The Barbier-Mueller Museum Cultural Foundation, with the support of Vacheron Constantin, was officially presented on Wednesday March 24th by Jean Paul Barbier-Mueller and Juan-Carlos Torres at the Musée du Quai Branly in Paris. The press conference was also attended by Arnaud d’Hauterives, a member of the Institut de France, Perpetual Secretary of the French Academy of Fine Arts; and Stéphane Martin, President of the Musée du Quai Branly.

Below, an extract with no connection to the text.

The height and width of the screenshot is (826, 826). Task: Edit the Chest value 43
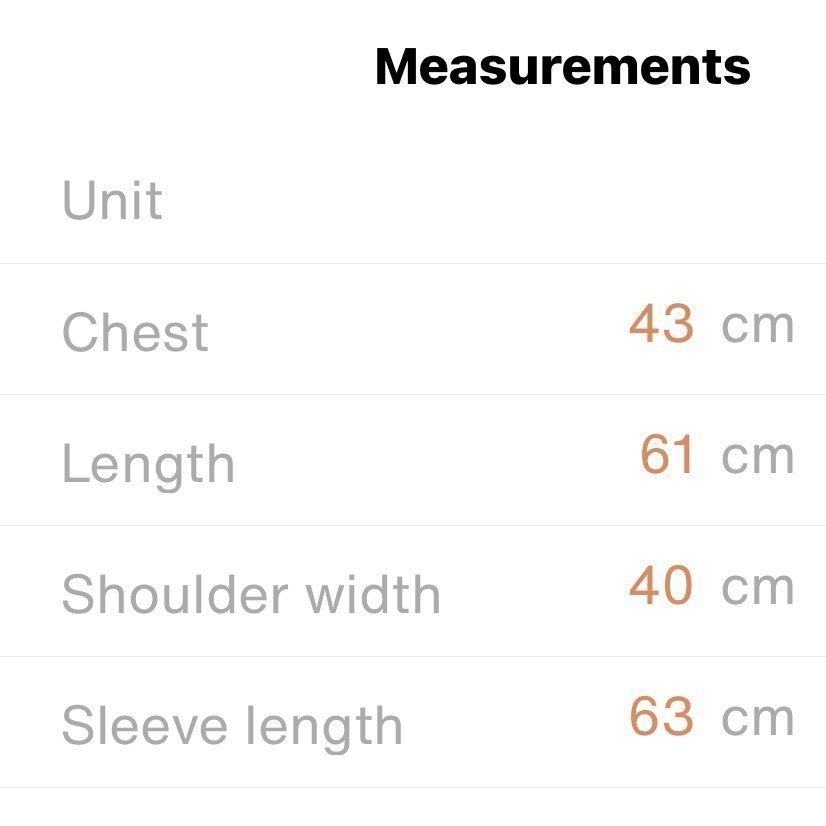661,325
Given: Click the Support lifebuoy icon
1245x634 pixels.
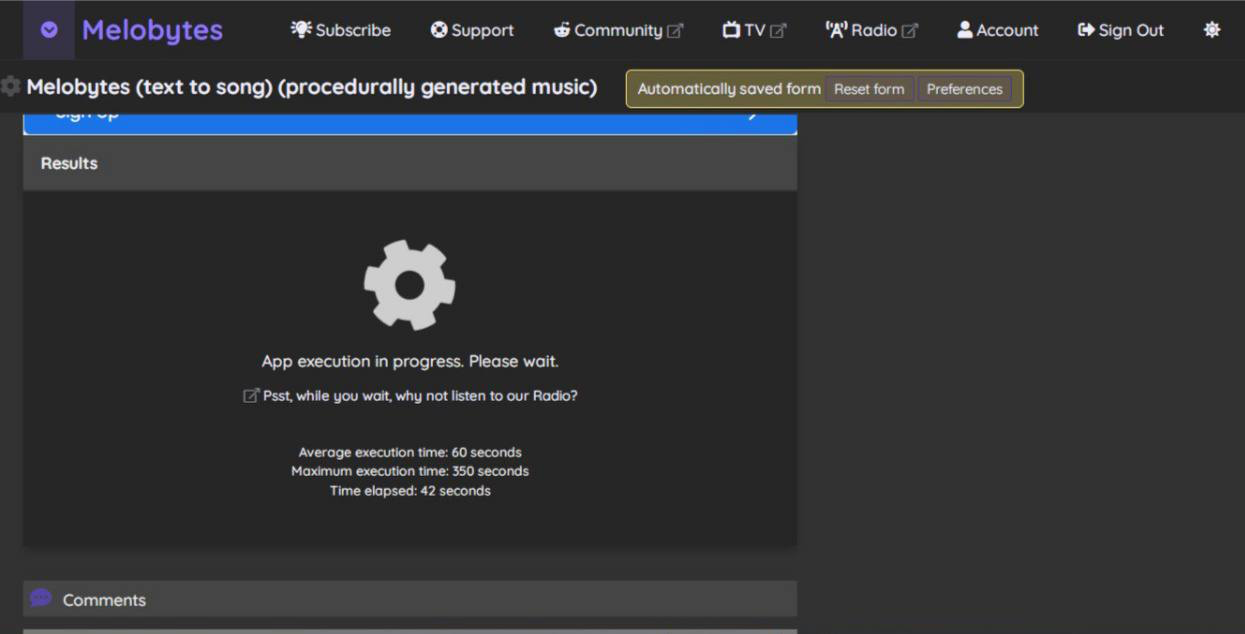Looking at the screenshot, I should coord(439,30).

The Foundation’s basic premise is linked to the concept that populations who don’t have a written culture risk losing their heritage of knowledge as the population itself diminishes. The vast wave of ethnological research that swept through the twentieth century focused mainly on the most ‘visible’ peoples, those overflowing with cultural wealth: masks, sculptures, initiatory societies, myths of various origins, etc. And yet, tiny groups with strong individual identity have been discovered sometimes living very close to the towns so frequently visited by anthropologists but unknown to them.
In the course of its thirty-three years of existence, the Barbier-Mueller Museum has performed research amongst some of these forgotten peoples. Many of these small, isolated groups produce no cult objects, masks or ‘fetishes’. All they have is a surprising socio-political structure, complex forms of worship staged around perishable, unfired clay statues, aniconic religious preoccupations - in short, nothing that can be displayed in a museum, or very little. The ultimate objective of the FOujdation is to ensure that no human beings, religions or cultures, however small, will ever disappear without leaving a clear trace.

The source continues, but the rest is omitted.